Start of SUPPLIED RECORDS

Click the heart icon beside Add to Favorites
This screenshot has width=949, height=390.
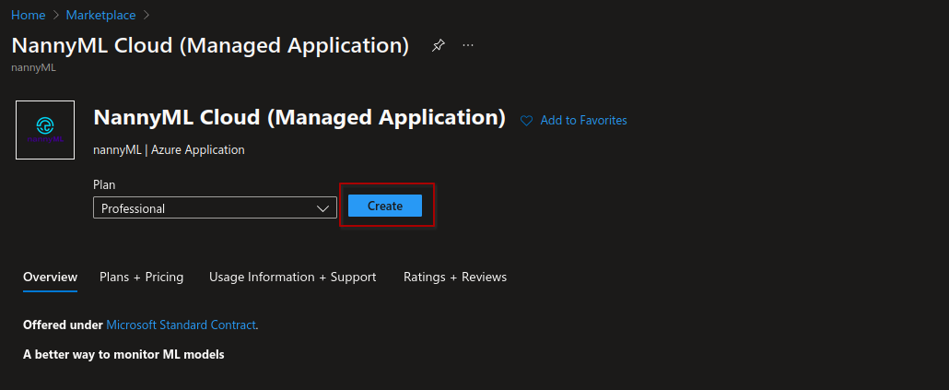click(527, 121)
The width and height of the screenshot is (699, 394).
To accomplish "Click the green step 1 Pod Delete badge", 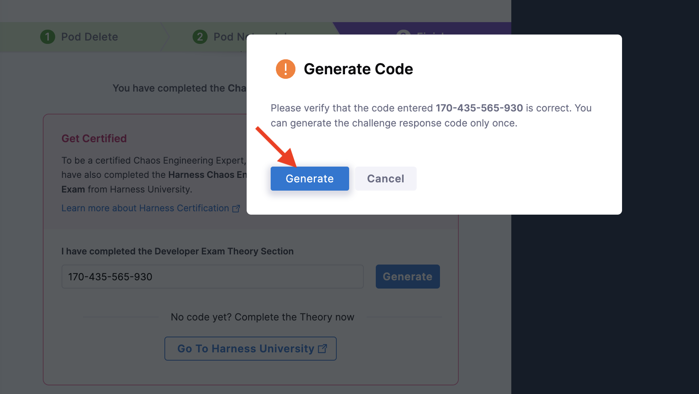I will (47, 37).
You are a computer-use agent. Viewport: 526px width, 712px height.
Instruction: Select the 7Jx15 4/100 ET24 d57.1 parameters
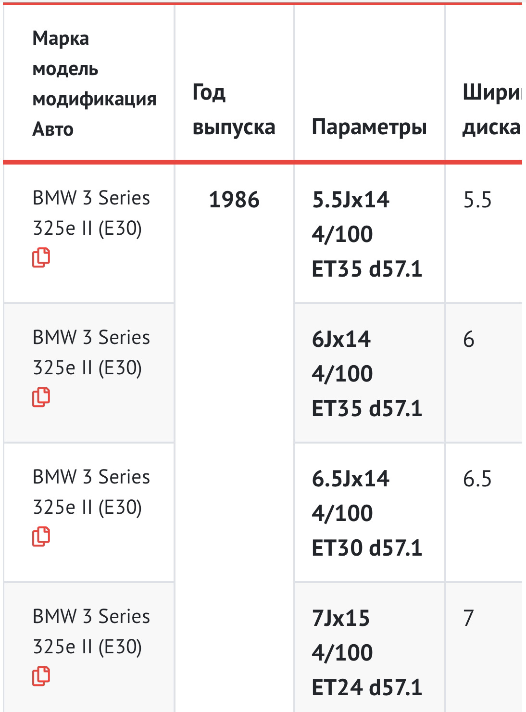(367, 653)
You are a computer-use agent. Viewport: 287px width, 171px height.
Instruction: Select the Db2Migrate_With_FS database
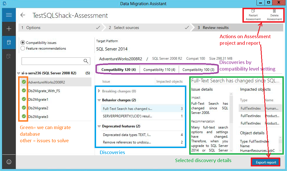pyautogui.click(x=44, y=91)
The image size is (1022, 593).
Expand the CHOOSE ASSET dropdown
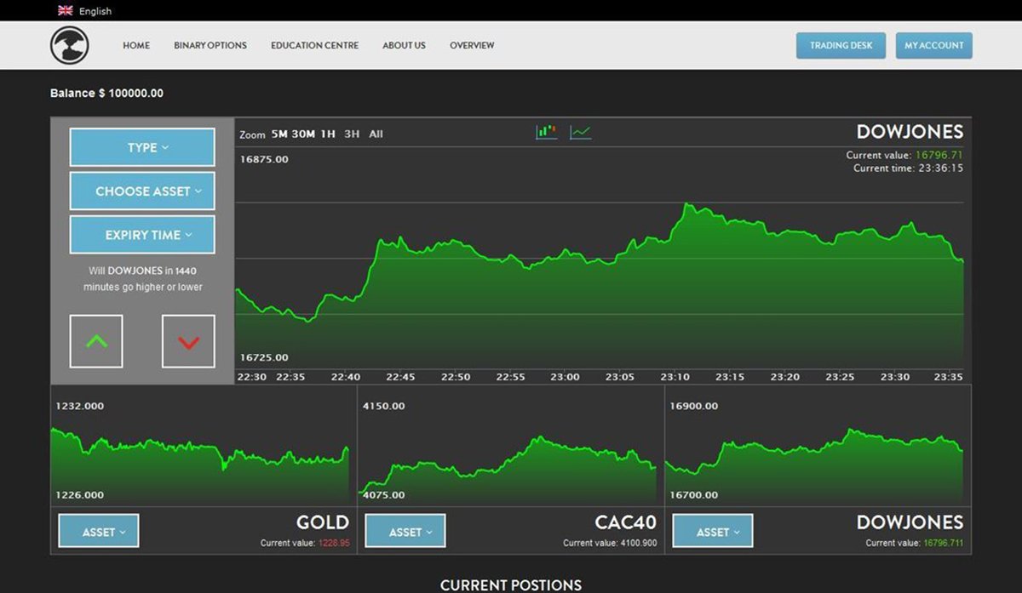[142, 191]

End of SUPPLIED RECORDS

- [REQUIRED ACTION]: Go through the material above, and wherever a line holds the word "Viewport", copy it.

- [ANSWER TO THIS EXERCISE]:
You are a computer-use agent. Viewport: 526px width, 712px height.
You are a computer-use agent. Viewport: 287px width, 171px height.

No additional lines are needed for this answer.